Synchronous APIs maintain the model of sequential execution, and a thread's state can be stored on the stack without explicit management from the application. This leads to code that is shorter, easier-to-understand, more maintainable, and potentially even more efficient. In contrast, with an asynchronous model, whenever an operation is triggered, the code must typically be split up and moved into different functions. The control flow becomes obfuscated, and it becomes the application's responsibility to manage the state between asynchronous event-handling functions that run to completion.
Consider a simple example where a function returns the number of words that appears in a given document identifier where the implementation may store the cached documents on a microsecond-scale device. The example represented in the first code portion makes two synchronous accesses to microsecond-scale devices: the first retrieves an index location for the document, and the second uses that location to retrieve the actual document content for counting words. With a synchronous programming model, it is not only straightforward but the model also can completely abstract away device accesses altogether by providing a natural, synchronous CountWords function with familiar syntax.
The C++11 example in the second code portion shows an asynchronous model where a "callback" (commonly known as a "continuation") is used. When the asynchronous operation completes, the event-handling loop invokes the callback to continue the computation. Since two asynchronous operations are made, two callbacks are needed. Moreover the CountWords API now must be asynchronous itself. And unlike the synchronous example, state between asynchronous operations must be explicitly managed and tracked on the heap rather than on a thread's stack.

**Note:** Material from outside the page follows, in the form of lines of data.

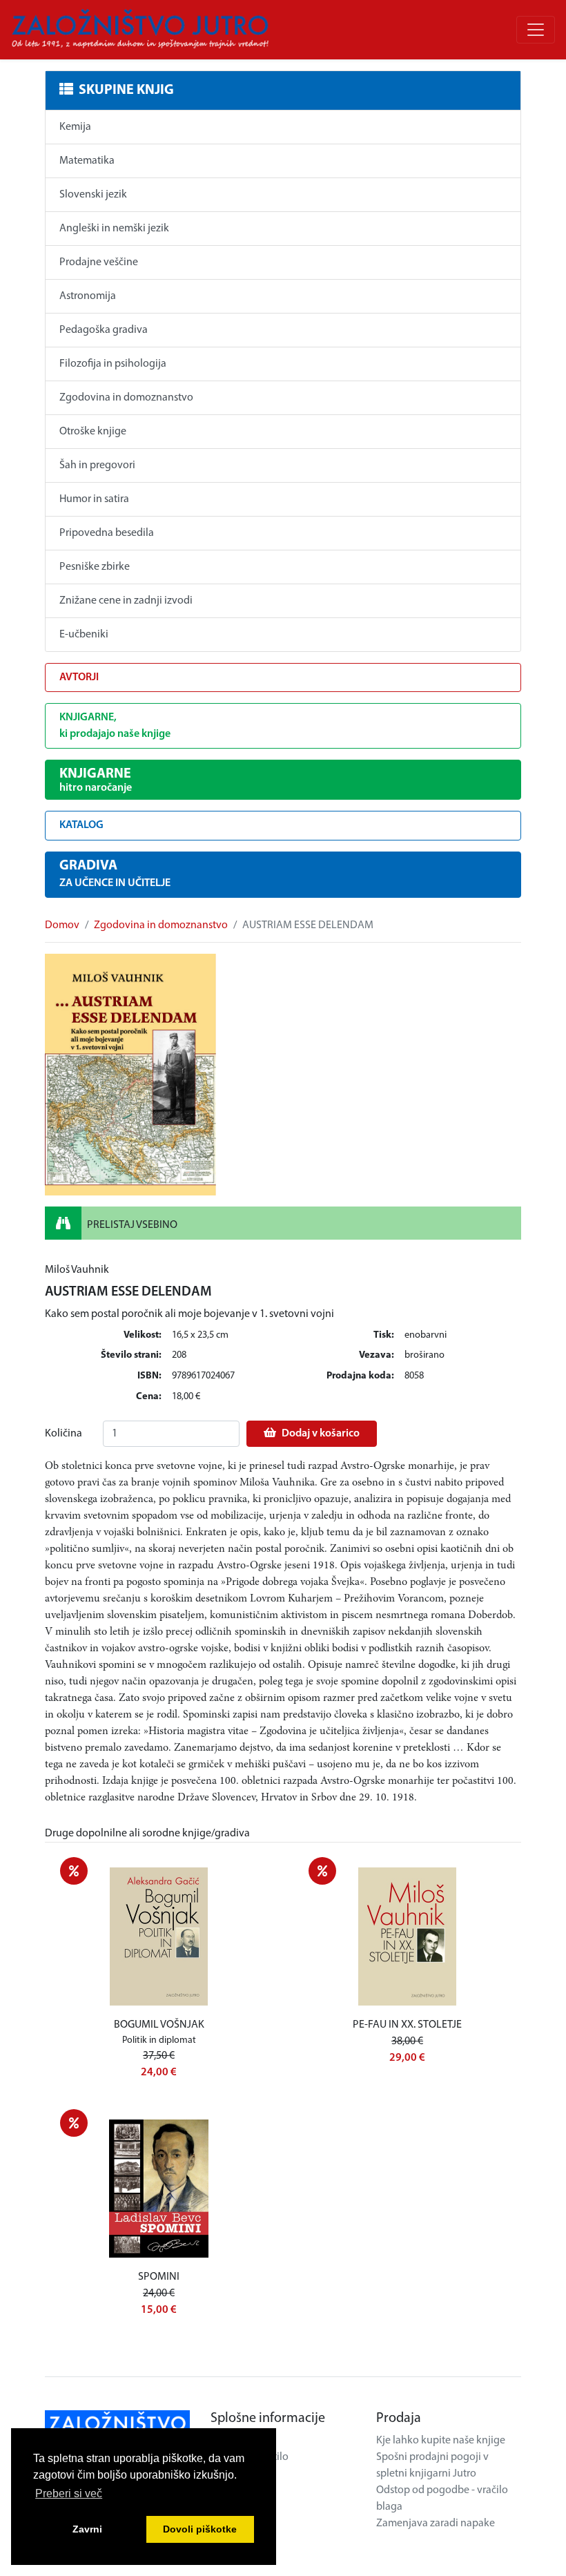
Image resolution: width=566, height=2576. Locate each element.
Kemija (75, 127)
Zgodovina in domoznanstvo (126, 397)
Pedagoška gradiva (103, 330)
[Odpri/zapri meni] (535, 30)
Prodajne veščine (98, 262)
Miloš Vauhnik (77, 1270)
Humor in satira (94, 499)
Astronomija (87, 296)
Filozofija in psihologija (112, 363)
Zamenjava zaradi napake (435, 2523)
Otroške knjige (92, 431)
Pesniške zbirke (94, 567)
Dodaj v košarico (321, 1433)
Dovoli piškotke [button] (200, 2529)
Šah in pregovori (97, 465)
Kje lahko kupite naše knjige (440, 2440)
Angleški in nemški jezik (114, 228)
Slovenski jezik (93, 194)
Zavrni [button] (87, 2529)
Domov (62, 925)
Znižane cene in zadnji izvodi (126, 600)
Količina (63, 1433)
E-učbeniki (83, 634)
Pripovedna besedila (106, 533)
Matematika (87, 160)
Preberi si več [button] (68, 2493)
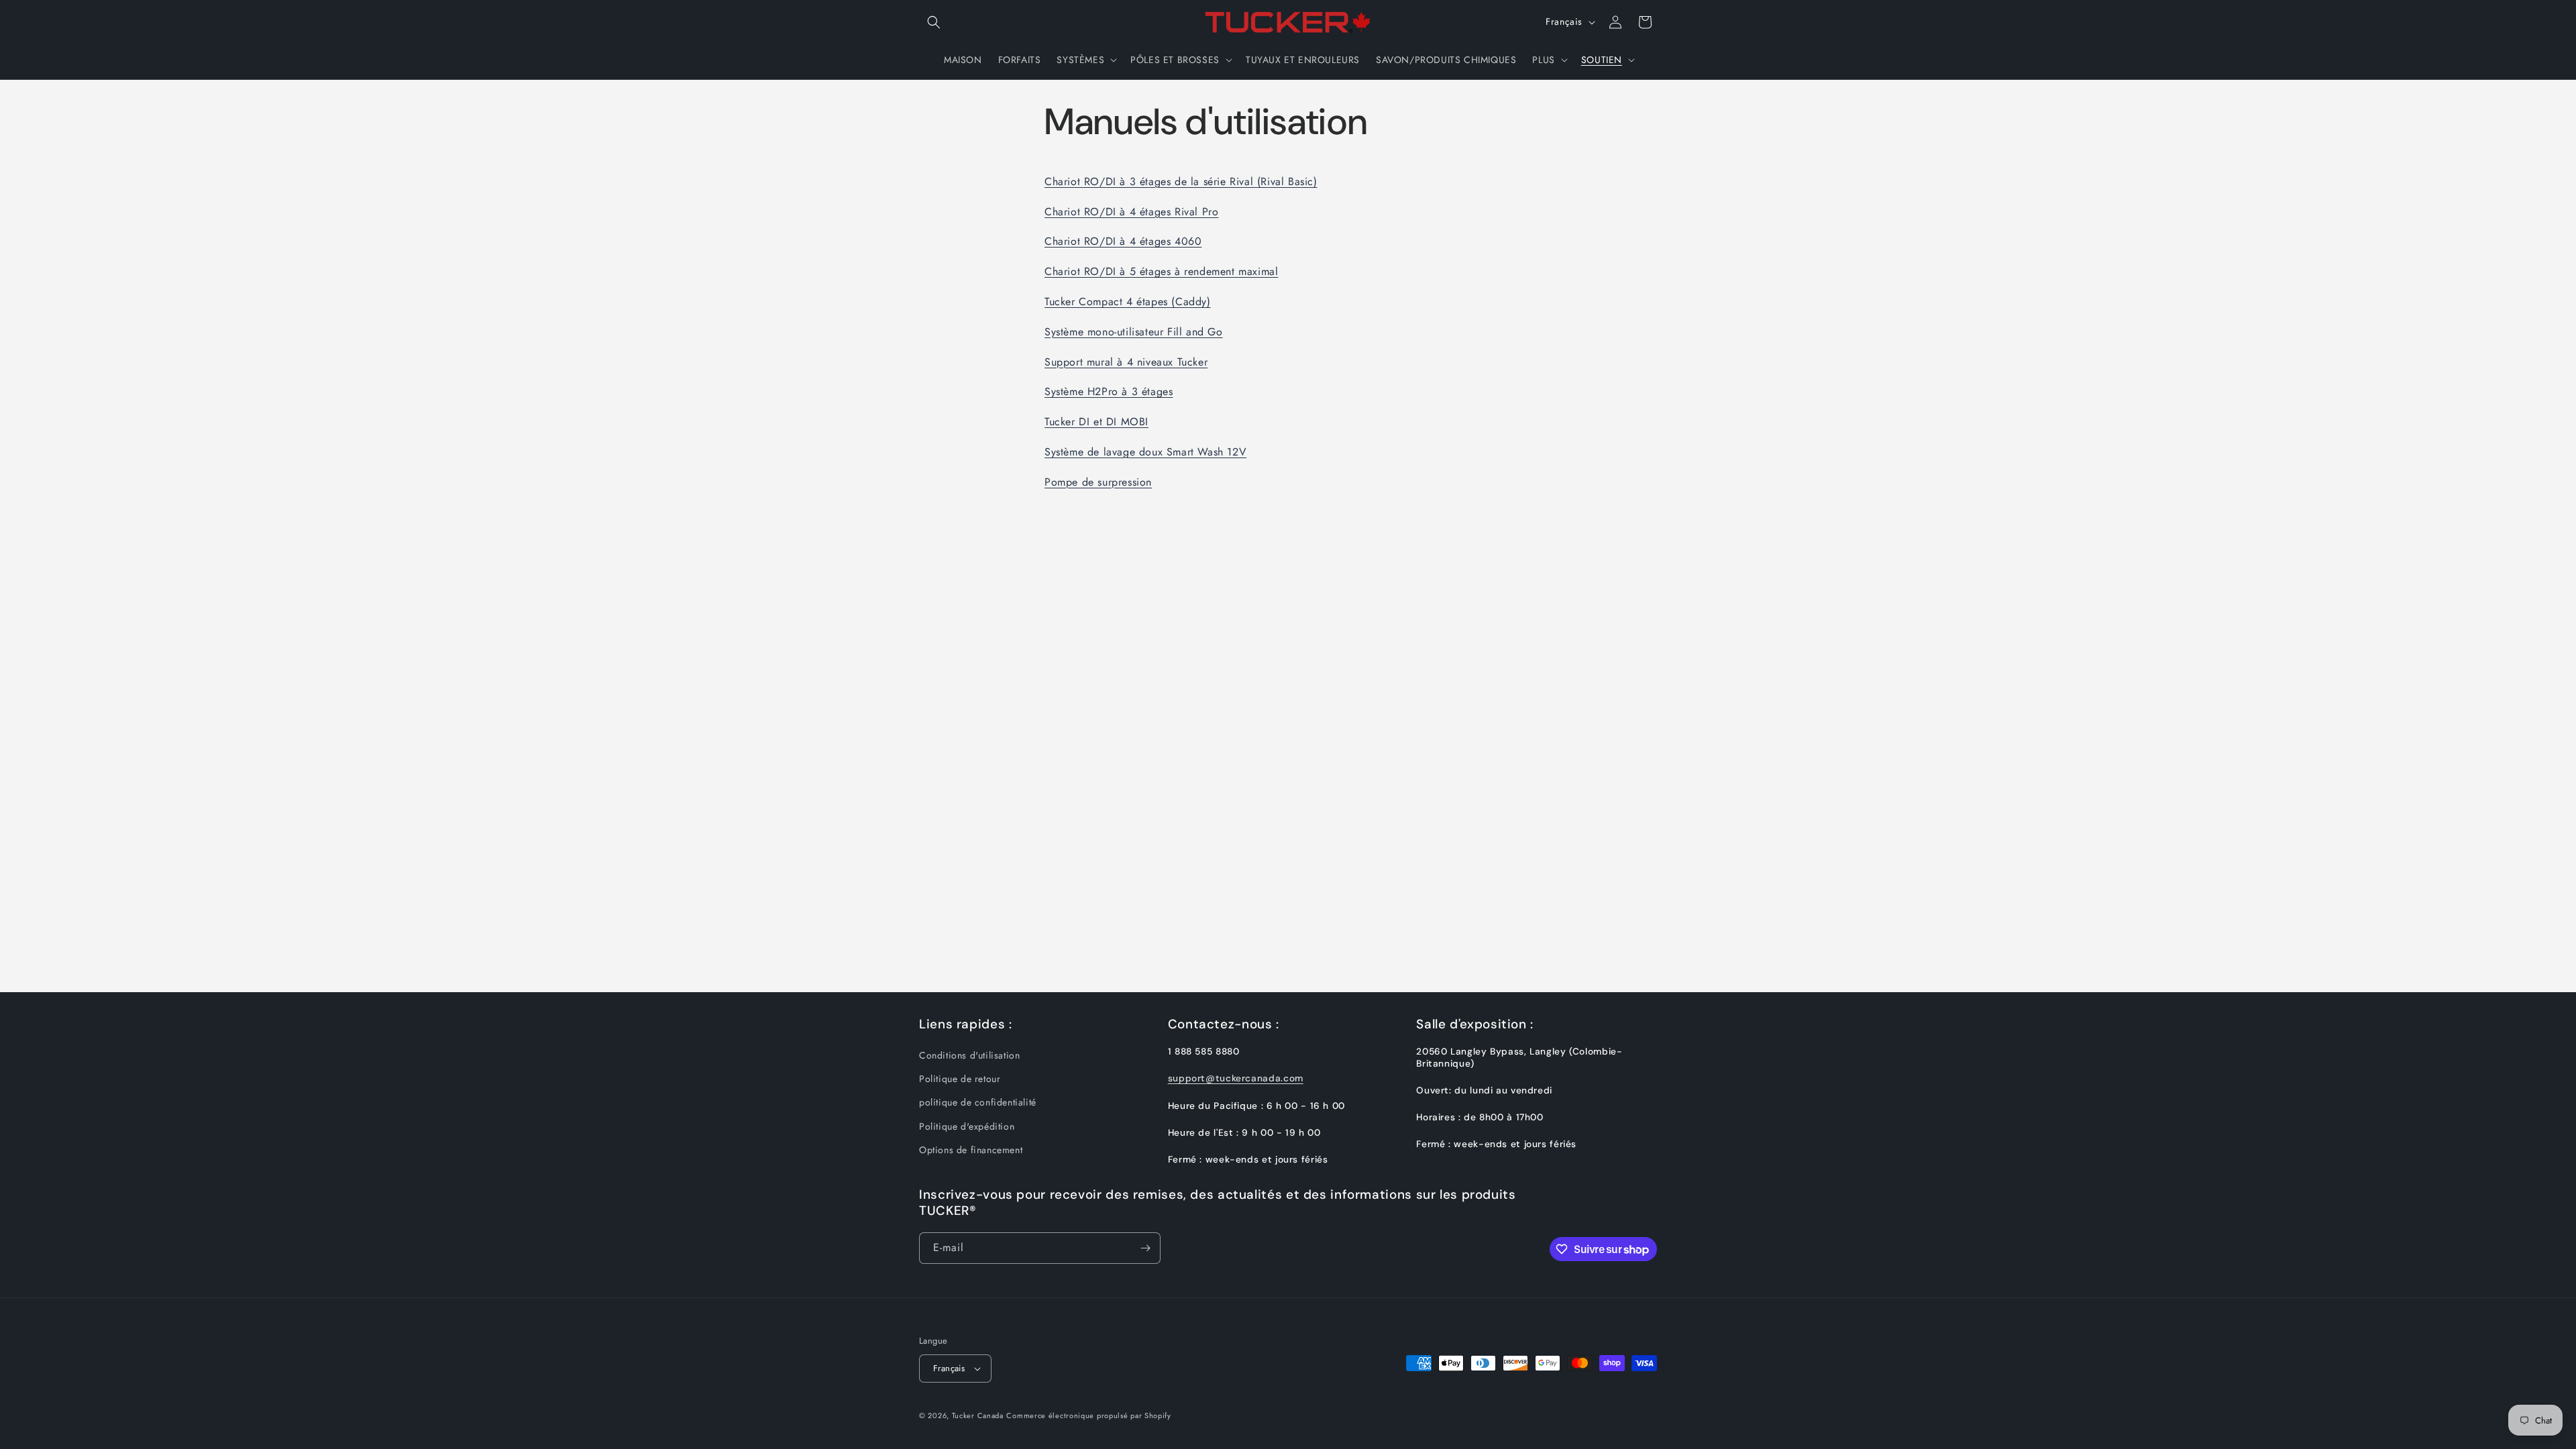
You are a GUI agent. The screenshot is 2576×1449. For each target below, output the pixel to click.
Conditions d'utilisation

Callbacks make the flow of control explicit rather than just invoking a function and waiting for it to complete. While languages and libraries can make it somewhat easier to use callbacks and continuations (such as support for async/await, lambdas, tasks, and futures), the result remains code that is arguably messier and more difficult to understand than a simple synchronous function-calling model.

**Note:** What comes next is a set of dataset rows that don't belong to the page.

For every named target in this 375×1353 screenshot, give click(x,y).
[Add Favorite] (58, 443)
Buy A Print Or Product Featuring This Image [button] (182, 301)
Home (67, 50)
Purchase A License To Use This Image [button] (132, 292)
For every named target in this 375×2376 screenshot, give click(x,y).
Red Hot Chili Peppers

In this asynchronous example, wrapping the code inside a synchronous CountWords() function—in order to abstract away the presence of an underlying asynchronous microsecond-scale device—requires support for a wait primitive. The existing approaches for waiting on a condition invoke operating system support for thread scheduling, thereby incurring significant overhead when wait times are at the microsecond scale.